Further information can be found in the ongoing, non-ongoing and casual employment guideline and the employment conditions overview (see related resources).
Employees can be employed against a position, against the electorate support budget (ESB) as relief staff, or a combination of both. See the relief staff section for more information.
Salary classification and rates are outlined in the Enterprise Agreement and classification structures documents.
An ongoing employee must be employed wholly or partly against an established position. An ongoing employee cannot be wholly paid against the employing parliamentarian’s ESB.
Non-ongoing employment is for a fixed period up to a maximum of 12 months. The fixed period may end on a specified date, at the completion of a task or particular event. Each period of engagement of a non-ongoing employee is separate.
A non-ongoing employee can be employed against an established position or the ESB, or a combination of both.

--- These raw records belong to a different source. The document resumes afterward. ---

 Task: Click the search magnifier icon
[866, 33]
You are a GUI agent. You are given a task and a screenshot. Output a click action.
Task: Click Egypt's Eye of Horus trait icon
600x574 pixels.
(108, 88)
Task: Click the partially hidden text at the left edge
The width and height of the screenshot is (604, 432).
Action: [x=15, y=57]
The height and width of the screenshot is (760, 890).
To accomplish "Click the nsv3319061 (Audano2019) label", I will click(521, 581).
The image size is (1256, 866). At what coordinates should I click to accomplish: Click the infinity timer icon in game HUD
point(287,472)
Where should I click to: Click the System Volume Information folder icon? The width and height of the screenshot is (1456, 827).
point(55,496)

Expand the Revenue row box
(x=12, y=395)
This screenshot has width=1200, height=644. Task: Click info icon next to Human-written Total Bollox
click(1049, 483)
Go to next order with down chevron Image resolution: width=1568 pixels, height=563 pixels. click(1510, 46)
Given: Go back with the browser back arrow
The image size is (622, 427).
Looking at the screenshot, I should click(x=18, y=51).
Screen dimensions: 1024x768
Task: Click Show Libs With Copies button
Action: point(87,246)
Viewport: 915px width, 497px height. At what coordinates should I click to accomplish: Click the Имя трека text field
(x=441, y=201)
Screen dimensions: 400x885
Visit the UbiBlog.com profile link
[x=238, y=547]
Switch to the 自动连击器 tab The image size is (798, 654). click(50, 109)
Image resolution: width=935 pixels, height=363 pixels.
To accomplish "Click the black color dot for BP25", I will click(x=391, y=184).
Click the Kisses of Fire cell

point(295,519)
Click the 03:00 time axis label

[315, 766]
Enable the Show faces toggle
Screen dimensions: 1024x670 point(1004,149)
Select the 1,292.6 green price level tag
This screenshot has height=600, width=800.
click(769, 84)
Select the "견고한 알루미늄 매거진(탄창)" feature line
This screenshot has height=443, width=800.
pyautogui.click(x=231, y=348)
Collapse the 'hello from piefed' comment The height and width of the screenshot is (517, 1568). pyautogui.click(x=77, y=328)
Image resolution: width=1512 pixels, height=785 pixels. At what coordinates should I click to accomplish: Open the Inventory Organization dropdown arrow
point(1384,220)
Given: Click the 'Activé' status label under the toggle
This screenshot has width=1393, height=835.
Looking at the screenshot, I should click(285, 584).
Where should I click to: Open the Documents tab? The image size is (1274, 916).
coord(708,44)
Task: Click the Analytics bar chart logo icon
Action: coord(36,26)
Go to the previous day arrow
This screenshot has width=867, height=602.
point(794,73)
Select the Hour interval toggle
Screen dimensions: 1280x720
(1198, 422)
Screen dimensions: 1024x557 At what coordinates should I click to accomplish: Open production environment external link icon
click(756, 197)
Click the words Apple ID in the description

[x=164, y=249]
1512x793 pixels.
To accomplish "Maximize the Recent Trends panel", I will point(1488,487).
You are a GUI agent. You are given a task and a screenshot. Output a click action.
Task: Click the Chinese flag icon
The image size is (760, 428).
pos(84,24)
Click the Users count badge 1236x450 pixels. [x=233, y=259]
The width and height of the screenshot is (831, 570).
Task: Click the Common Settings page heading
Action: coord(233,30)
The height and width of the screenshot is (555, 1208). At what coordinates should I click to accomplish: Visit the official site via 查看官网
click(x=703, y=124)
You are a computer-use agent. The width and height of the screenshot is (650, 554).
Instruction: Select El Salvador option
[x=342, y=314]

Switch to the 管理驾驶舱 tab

Casual employees may be engaged against an established position and/or the electorate support budget (ESB) to work from time to time as required by the employing parliamentarian. The maximum period for an employment agreement casual employees is four weeks.
Casual employment is generally used where the employment is occasional or irregular and there is no expectation or guarantee of continuing employment. Casual employment should not be used when the employment is of a regular, systematic nature.
Casual employees are paid for every hour worked and receive a 20 per cent loading on their hourly salary rate in lieu of other entitlements, such as annual leave. A casual employee can be engaged against an established position or the ESB, or a combination of both.
Electorate Officer positions
Each parliamentarian is allocated at least four Electorate Officer positions, to help the parliamentarian carry out their parliamentary and electorate responsibilities, but not responsibilities relating to party business.
There are three levels of Electorate Officer:
- Electorate Officer A (EOA)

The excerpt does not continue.